- _TRY IT_: Starting at the line that holds "Task: Select the", restate every line word for word up to and including the last one in the listing below, and omit all pictures.

** Opening AVAILABLE DATA block **

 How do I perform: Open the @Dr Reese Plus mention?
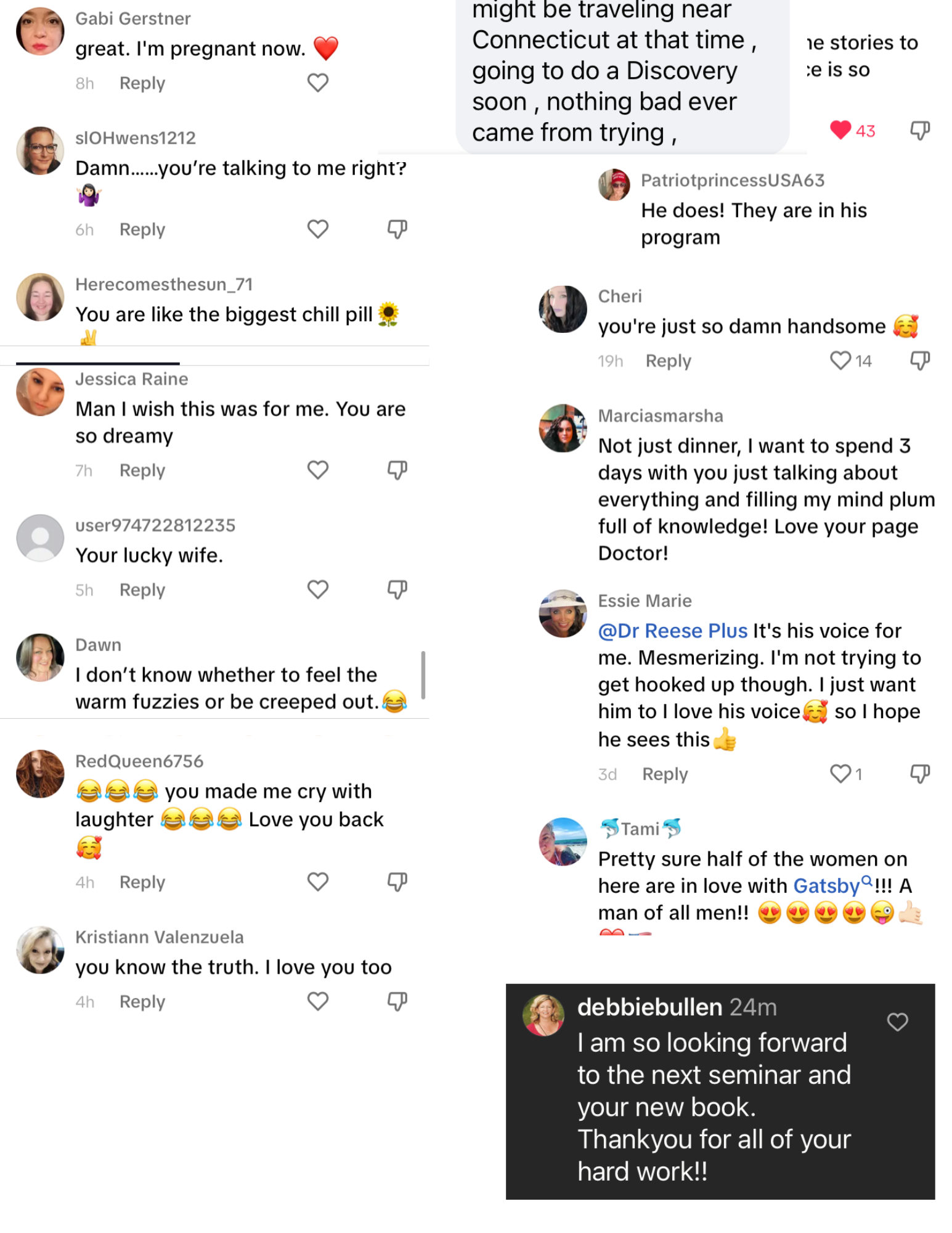[x=672, y=631]
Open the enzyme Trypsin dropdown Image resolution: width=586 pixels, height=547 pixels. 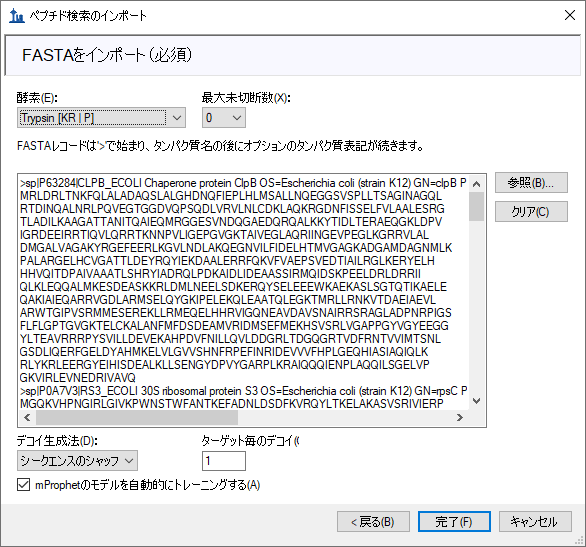pos(101,118)
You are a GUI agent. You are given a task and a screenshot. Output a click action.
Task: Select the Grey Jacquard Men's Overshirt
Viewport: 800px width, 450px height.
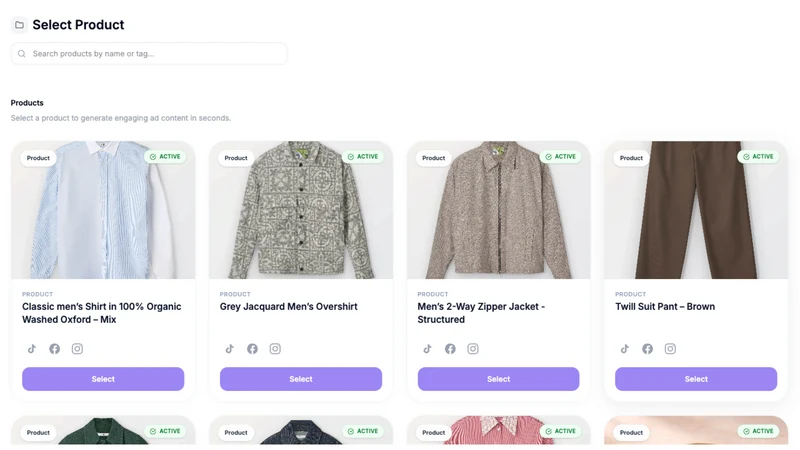pos(301,379)
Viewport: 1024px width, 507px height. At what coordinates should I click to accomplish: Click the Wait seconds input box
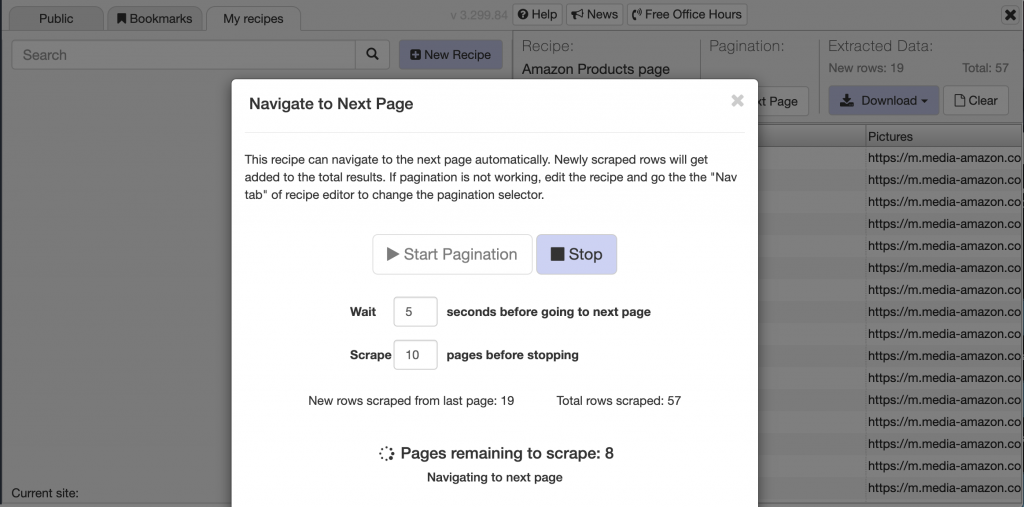415,312
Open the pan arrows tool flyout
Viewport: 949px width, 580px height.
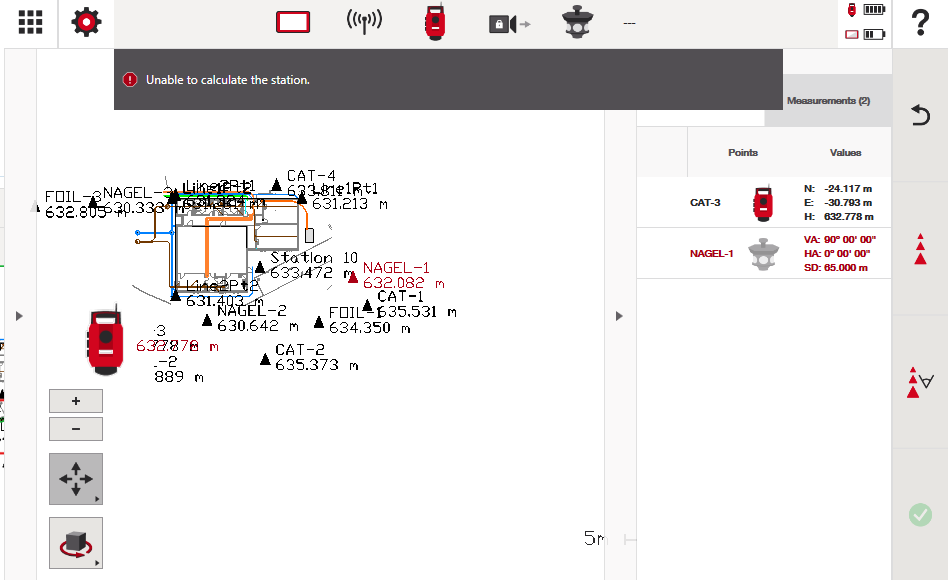76,479
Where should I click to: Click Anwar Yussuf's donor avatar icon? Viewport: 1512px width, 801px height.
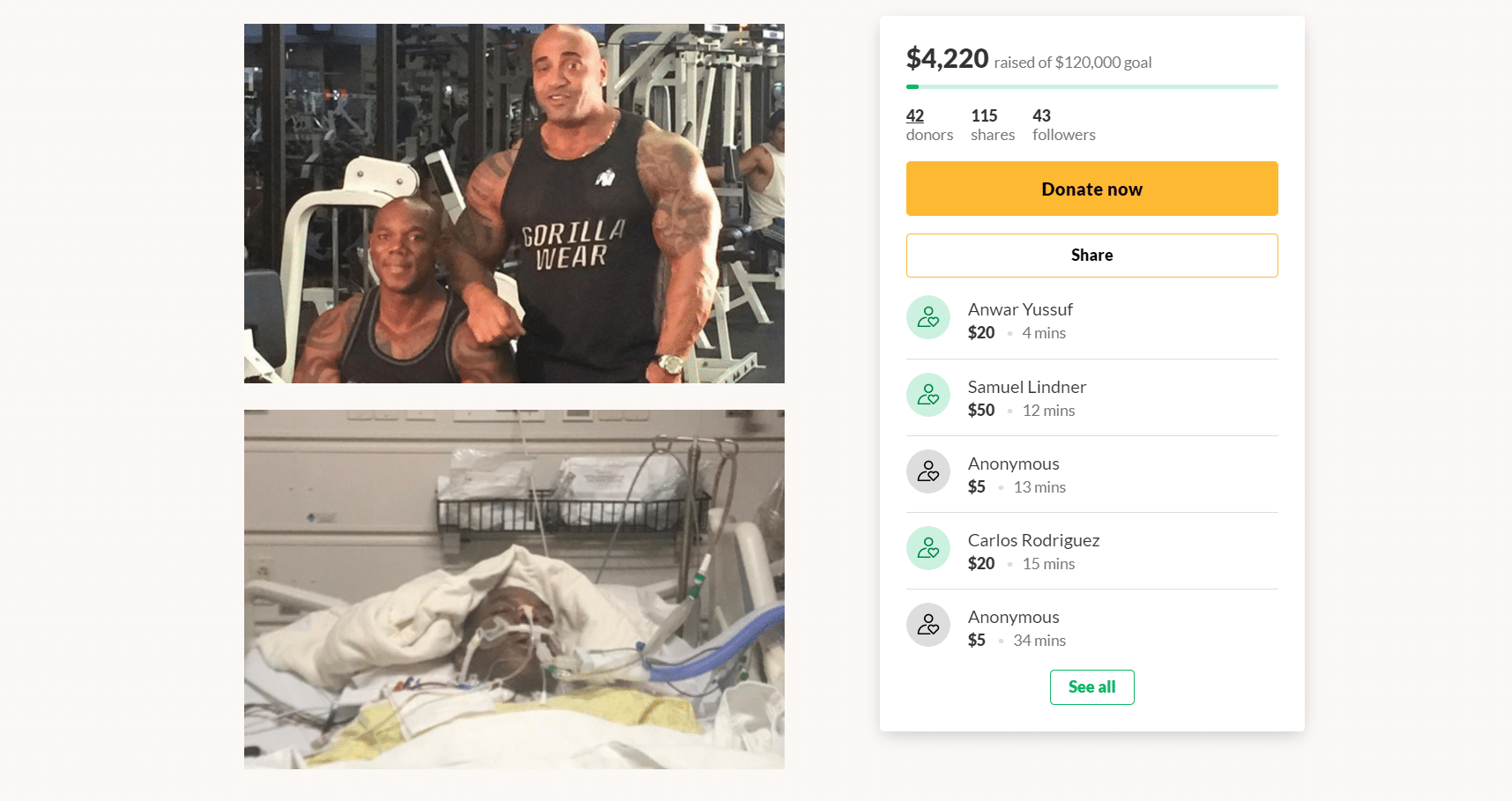click(928, 317)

** Closing AVAILABLE DATA block **

- _RESULT FOR THIS TASK_:
Task: Select the Grey Jacquard Men's Overshirt
Viewport: 800px width, 450px height.
pos(301,379)
Viewport: 1024px width, 507px height. At what coordinates should I click to accomplish: Click the Wait seconds input box
415,312
Open the pan arrows tool flyout
Viewport: 949px width, 580px height.
76,479
Where should I click to: Click Anwar Yussuf's donor avatar icon? Viewport: 1512px width, 801px height.
click(928, 317)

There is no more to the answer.